_Exercises_
[1] Do the following statements agree with the text on the Civil Eats TV wool episode? Answer yes or no for each, quoting the deciding words. (a) Bodega Pastures is a 1,000-acre sheep ranch in Bodega, California. (b) Lora Kinkade is the executive director of Fibershed. (c) Jessica Switzer Green transforms the wool at JG SWITZER.
[2] According to the text on the Civil Eats TV wool episode, why is shearing necessary for sheep?
[3] In the text on the Civil Eats TV wool episode, who is the owner who manages Bodega Pastures?

_Text segment_
:::::

By paying top dollar for milk and sourcing within 15 miles of its creamery, Jasper Hill supports an entire community.
September 13, 2021
In the latest episode of Civil Eats TV, we profile the unique way women work together in the world of wool—from the land they manage and the sheep they shear to the ways they’re contributing to vibrant local economies.
We visit Bodega Pastures, a 1,000-acre sustainable sheep ranch located in Bodega, California, managed by owner Hazel Flett, who has long employed ethical and ecological practices.
We watch as Lora Kinkade, a 30-year-old traveling shearer—a rarity in a highly competitive, male-dominated industry—demonstrates her unique and humane approach to shearing.
And we learn about Kinkade’s longstanding relationships with local ranchers, the importance of sheep-to-soil health, and the necessary role shearing plays in the health of the animals.
“Shearing is completely vital for the health and well-being of the animal,” says Kinkade.
“[Shearing] helps them avoid heatstroke, heart attack, there could be parasitic infestation if we let the sheep’s wool get too massive,” explains Rebecca Burgess, the executive director of Fibershed.
Burgess explains the importance of investing in regenerative pasture-based systems that produce “climate beneficial” wool, which is ultimately sold through her organization, at farmers’ markets, and to Jessica Switzer Green, who we watch transform it at JG SWITZER, a nearby home furnishing store, bringing the end product to a wider market.

:::::

[Rows from a screen grounding dataset]
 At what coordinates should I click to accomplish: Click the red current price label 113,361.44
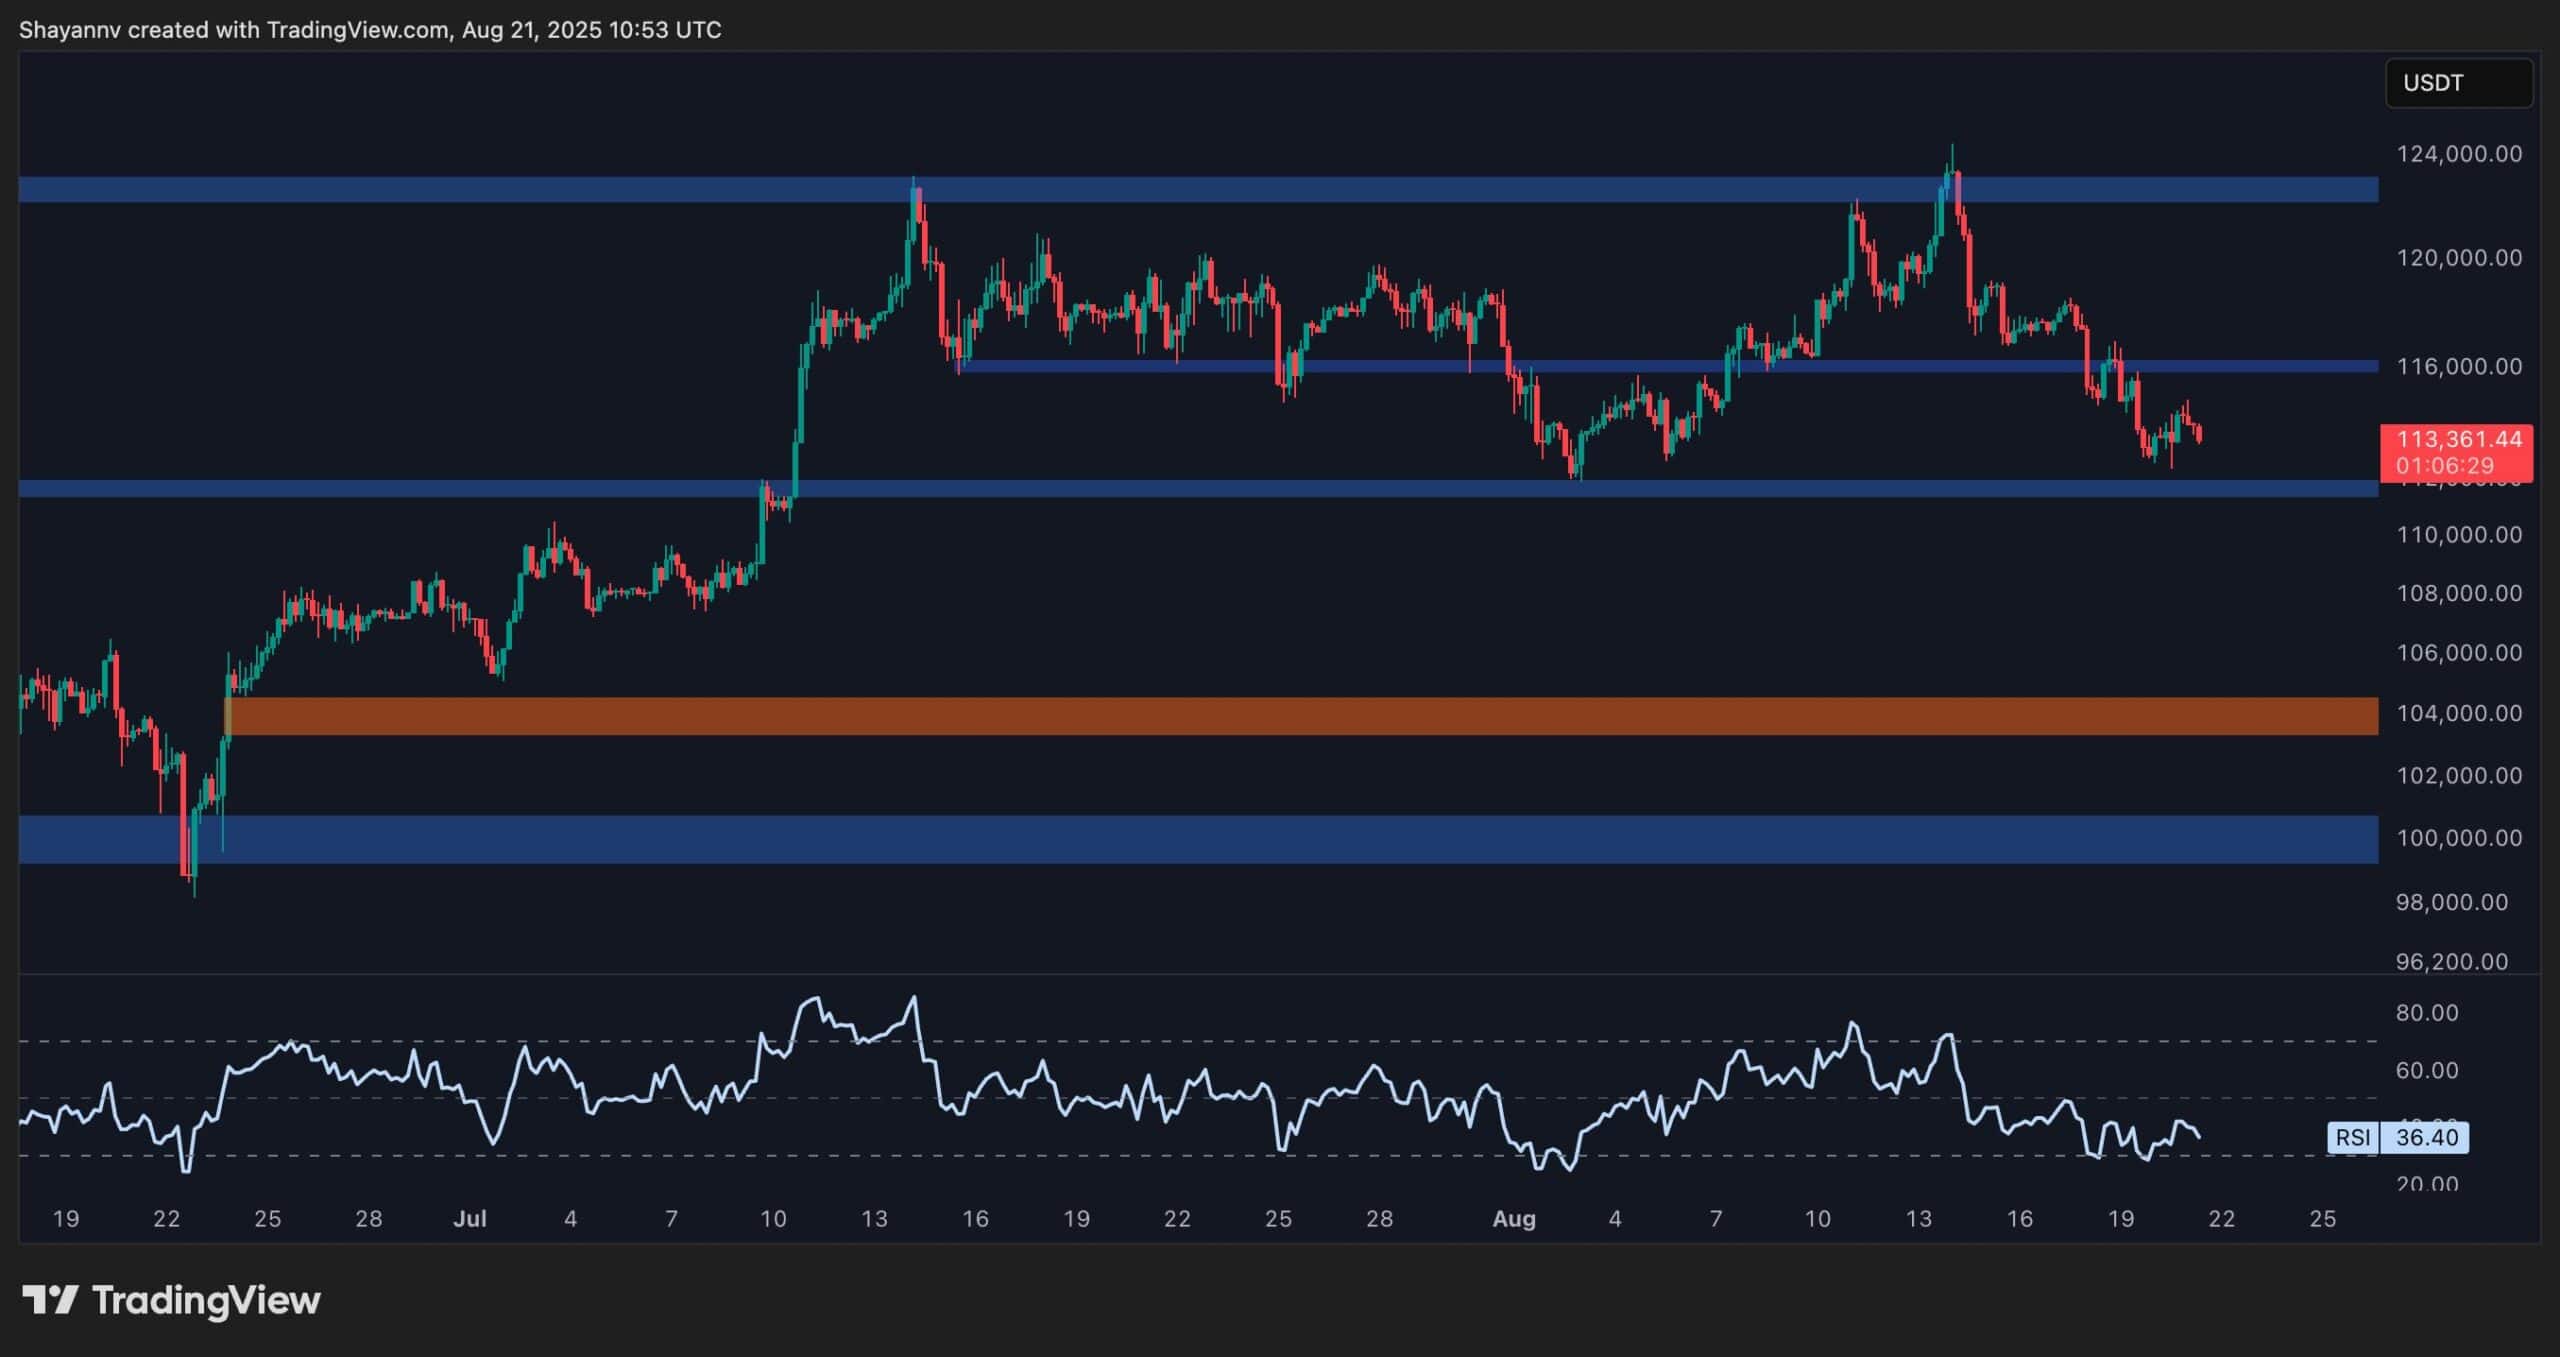2458,439
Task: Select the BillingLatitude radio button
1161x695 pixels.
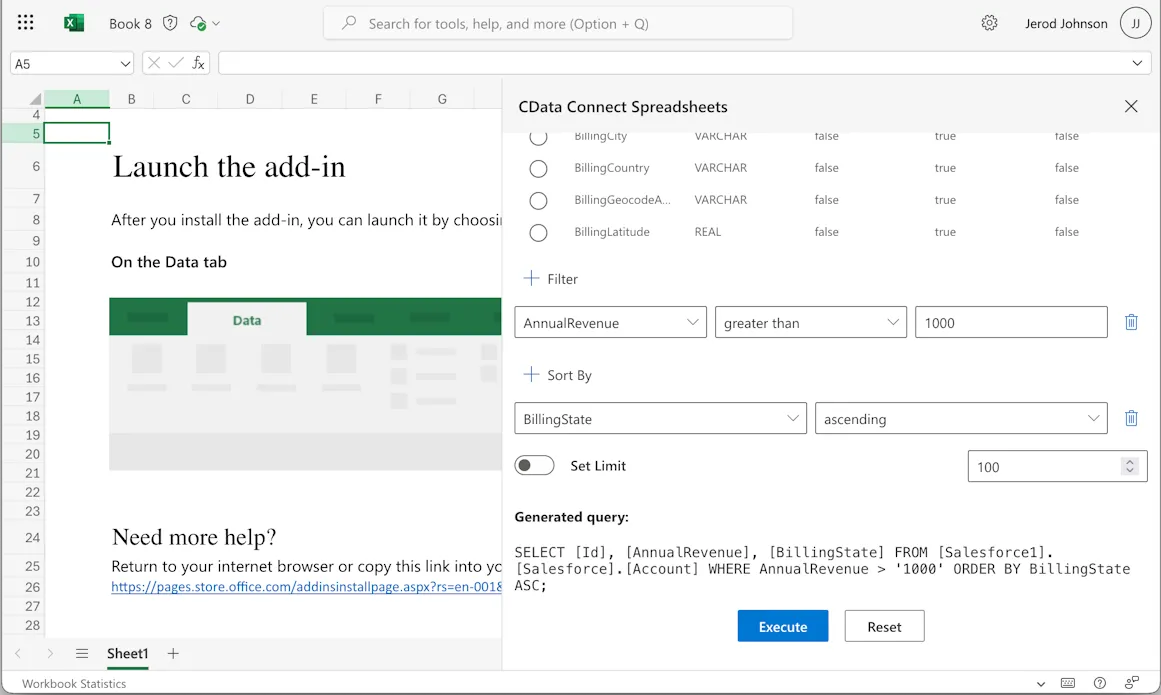Action: point(538,232)
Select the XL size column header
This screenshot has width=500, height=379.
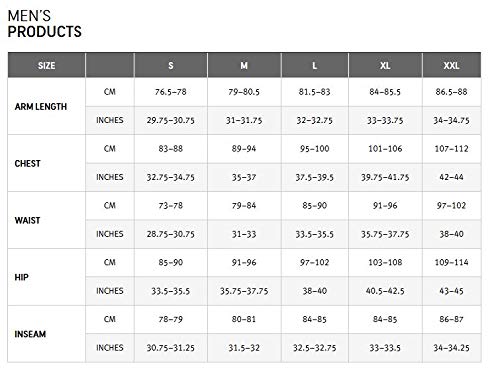(385, 65)
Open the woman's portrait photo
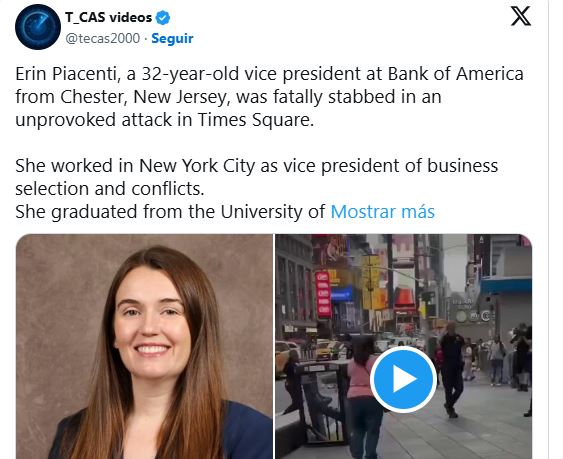This screenshot has height=459, width=563. [144, 346]
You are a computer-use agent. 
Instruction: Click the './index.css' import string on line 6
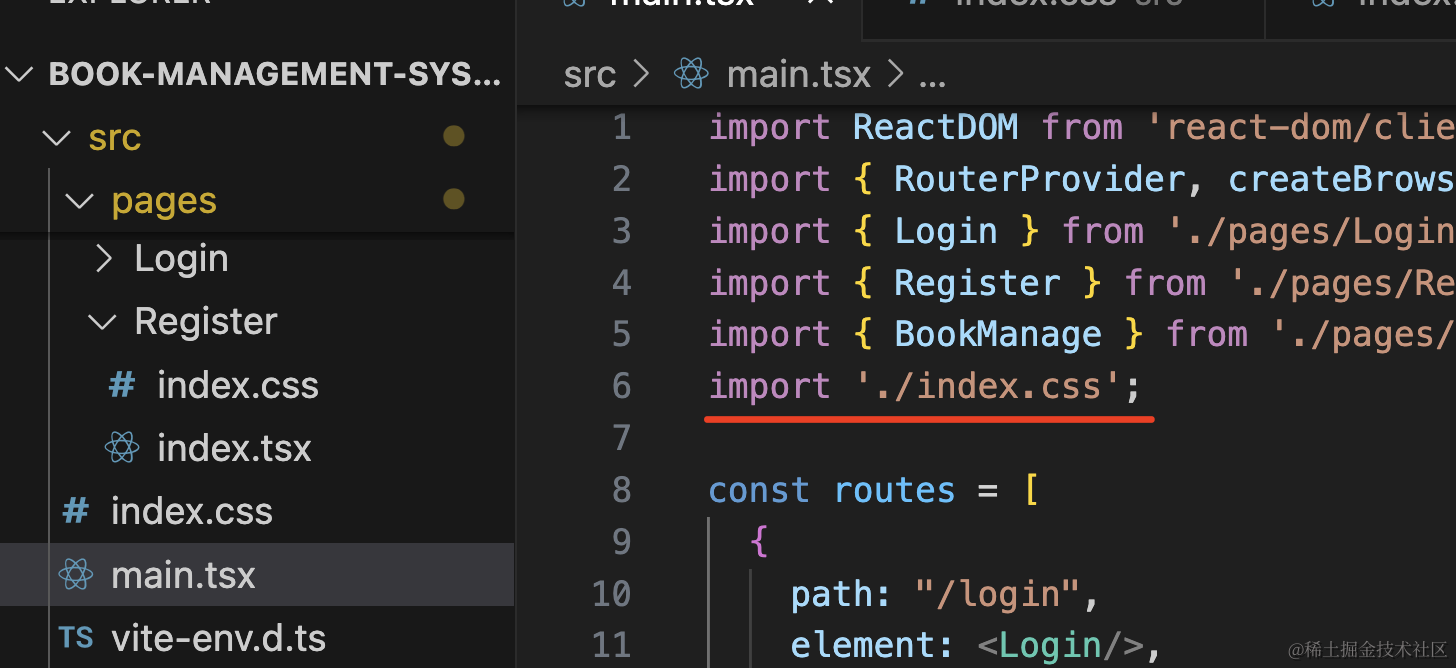point(988,386)
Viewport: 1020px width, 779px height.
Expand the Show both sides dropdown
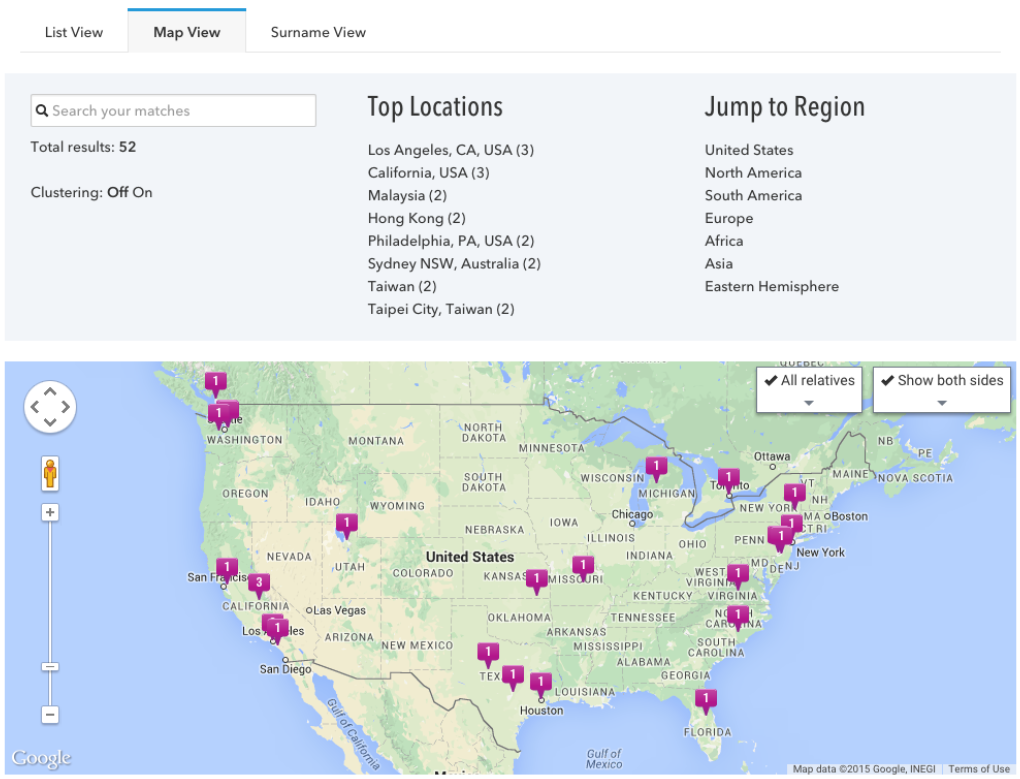[942, 389]
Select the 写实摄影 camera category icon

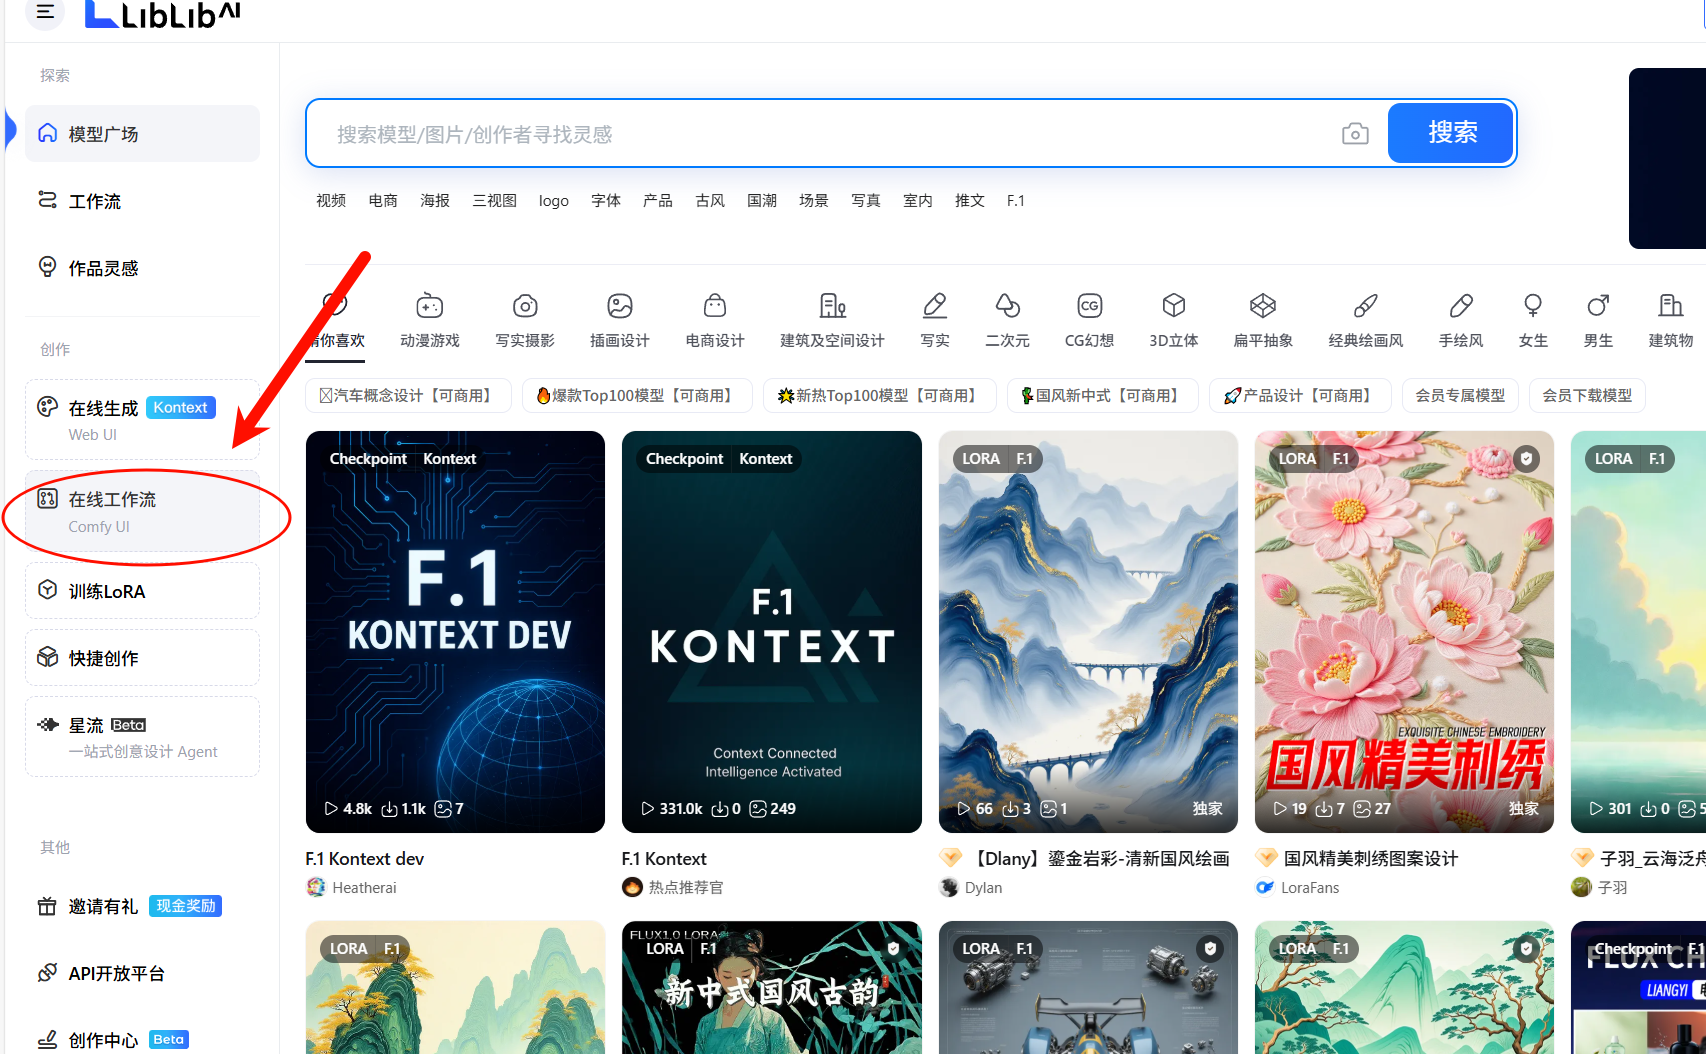[525, 305]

:::::

_Solved tasks_
[1]
(a) Yes: "a 1,000-acre sustainable sheep ranch located in Bodega, California"
(b) No: "Rebecca Burgess, the executive director of Fibershed"
(c) Yes: "Jessica Switzer Green, who we watch transform it at JG SWITZER, a nearby home furnishing store"

[2] Shearing is vital for the animal's health and well-being. It helps sheep avoid heatstroke and heart attack, and there could be parasitic infestation if the wool were allowed to get too massive.

[3] Hazel Flett